AIM OF THE TASK:
Nothing but the lines from the one containing "Click the PiratApp heading" to the end of the data should be returned, each exactly as written.

DATA SECTION:
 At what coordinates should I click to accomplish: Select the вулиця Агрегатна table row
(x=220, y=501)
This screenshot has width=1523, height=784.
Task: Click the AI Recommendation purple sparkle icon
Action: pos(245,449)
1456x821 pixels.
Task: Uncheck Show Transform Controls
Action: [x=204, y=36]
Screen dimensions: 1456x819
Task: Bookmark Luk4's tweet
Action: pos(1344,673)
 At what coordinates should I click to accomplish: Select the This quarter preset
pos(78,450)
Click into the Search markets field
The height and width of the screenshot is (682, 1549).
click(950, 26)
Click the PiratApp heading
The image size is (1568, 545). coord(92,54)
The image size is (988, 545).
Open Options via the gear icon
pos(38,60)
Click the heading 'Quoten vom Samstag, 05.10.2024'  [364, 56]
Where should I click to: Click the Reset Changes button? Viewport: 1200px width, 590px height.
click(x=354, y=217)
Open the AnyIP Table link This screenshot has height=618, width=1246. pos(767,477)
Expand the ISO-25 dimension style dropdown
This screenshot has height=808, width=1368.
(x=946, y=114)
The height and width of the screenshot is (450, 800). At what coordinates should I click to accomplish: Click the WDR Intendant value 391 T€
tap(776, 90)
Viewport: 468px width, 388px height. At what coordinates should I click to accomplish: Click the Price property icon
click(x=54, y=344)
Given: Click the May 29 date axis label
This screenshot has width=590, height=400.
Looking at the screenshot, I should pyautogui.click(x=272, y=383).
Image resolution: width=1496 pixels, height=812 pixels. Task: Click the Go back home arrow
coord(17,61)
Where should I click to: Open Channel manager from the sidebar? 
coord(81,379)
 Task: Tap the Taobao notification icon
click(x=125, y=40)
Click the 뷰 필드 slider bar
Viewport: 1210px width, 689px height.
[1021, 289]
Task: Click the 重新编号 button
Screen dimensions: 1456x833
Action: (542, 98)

ANSWER TO THIS EXERCISE:
Click the PiratApp heading
The image size is (1568, 545). coord(92,54)
The image size is (988, 545).
Open Options via the gear icon
pos(38,60)
Click the heading 'Quoten vom Samstag, 05.10.2024'  [364, 56]
Where should I click to: Click the Reset Changes button? Viewport: 1200px width, 590px height.
click(x=354, y=217)
Open the AnyIP Table link This screenshot has height=618, width=1246. pos(767,477)
Expand the ISO-25 dimension style dropdown
This screenshot has height=808, width=1368.
(x=946, y=114)
The height and width of the screenshot is (450, 800). At what coordinates should I click to accomplish: Click the WDR Intendant value 391 T€
tap(776, 90)
Viewport: 468px width, 388px height. At what coordinates should I click to accomplish: Click the Price property icon
click(x=54, y=344)
Given: Click the May 29 date axis label
This screenshot has width=590, height=400.
Looking at the screenshot, I should pyautogui.click(x=272, y=383).
Image resolution: width=1496 pixels, height=812 pixels. Task: Click the Go back home arrow
coord(17,61)
Where should I click to: Open Channel manager from the sidebar? 
coord(81,379)
 Task: Tap the Taobao notification icon
click(x=125, y=40)
Click the 뷰 필드 slider bar
Viewport: 1210px width, 689px height.
[1021, 289]
Task: Click the 重新编号 button
Screen dimensions: 1456x833
Action: (542, 98)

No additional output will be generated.